General Secretary - Jack Sprung - e-mail  jacks@appleonline.net 

Extract from Spring 2001 edition of the British Pensioner quarterly magazine

Pensioners' campaigner spells out the grim prospect we face

"The slow phasing out of the basic state pension is the threat hanging over the next generation of Britain's pensioners"

 and with it will he an increase in the number of people having to face the indignity of the means test". 

 

That's the conclusion being drawn by veteran pensioners' campaigner Jack Jones in the light of the proposed new Pension Credit and extension of the Minimum Income Guarantee (MIG).

"The logical conclusion of this government's pensions policy would be to create a growing number of pensioners dependent on means-tested benefits" he says.

Even Pensions Minister Jeff Rooker has admitted in a written parliamentary answer that within two years - by 2003 - an additional 1. 1 million pensioners will rely on the MIG.

"It is widely accepted that when combined with the new Pension Credit proposal, a total of 5.5 million pensioners face means testing in one form or another."

Jack welcomes recent increases in the basic state pension, but is urging the government to address the dilemma of not giving large across-the-board increases because everyone would get them, including the wealthy, by adopting a simple remedy: "Use the tax system to ensure that those who can afford it pay more"

He says that the National Insurance system and universal state pension are two key elements of the welfare state and have been attacked over the years by both Conservative and Labour governments.

The Tories, he says, slashed the link with earnings and encouraged people to take out Private pensions.

And since 1997, the Labour government has tackled the problem of pensioner poverty by increasing means tested benefits and gimmicks.

'The basic state pension is a fundamental part of our welfare system and the NI contribution method is the cheapest to administer. Means testing remains the most cumbersome and administratively bureaucratic way of tackling financial hardship in retirement.

'Means tested benefits fail to reach some of the very people they are supposed to help" he says, highlighting the 500,000 pensioners who are entitled to receive MIG but do not do so.
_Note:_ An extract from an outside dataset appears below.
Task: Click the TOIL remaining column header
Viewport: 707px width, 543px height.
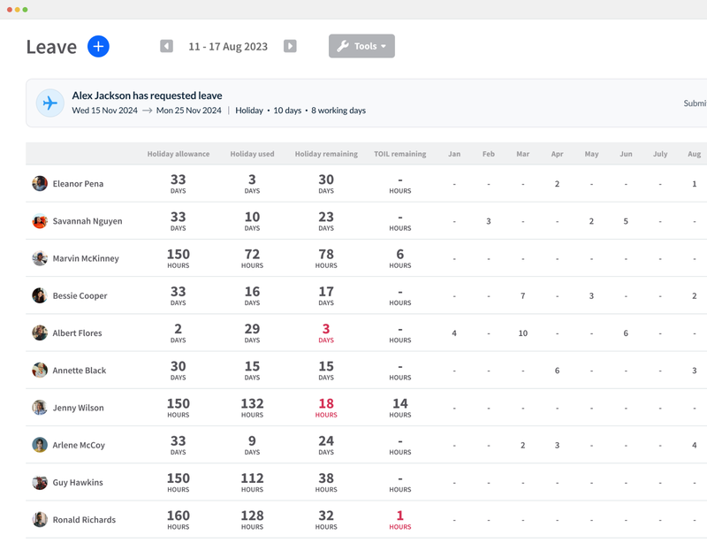Action: coord(399,154)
He underlines his case by pointing out that the cost of re-establishing the NI Principle is not prohibitive, with a reported surplus of £10.5 billion in the NI fund and expectation of this rising to £12.2 billion by 2003.

"A recent report from the Government Actuary also states that the link with earnings could in fact be restored without any increase in contributions until 2007/8.

He admits that in the longer term the Actuary's report warns that the NI rates 
would have to increase from just over 20 per cent now to just under 30 per cent by 2060/61.

But such an increase, he says, should be viewed in the light of the expected increases in the standard of living over the next 60 years which would result in real earnings growth of 1.5 per cent per annum. "Even with higher contribution rates, real net income would still be significantly higher in 2060 than it is now."

He adds: "The provision for retirement is as much the responsibility of the community as a whole as it is of the individual and a society in which one quarter of the population spend the last 20 years or more of their lives in or on the borders of poverty is a society that has renounced that responsibility, We cannot allow or afford that to happen."

"The provision for retirement is as much the responsibility of the community as a whole as it is of the individual, 
 and a society in which one quarter of the population spend the last 20 years or more of their lives in or on the borders of poverty is a society that has renounced that responsibility

We cannot allow or afford that to happen."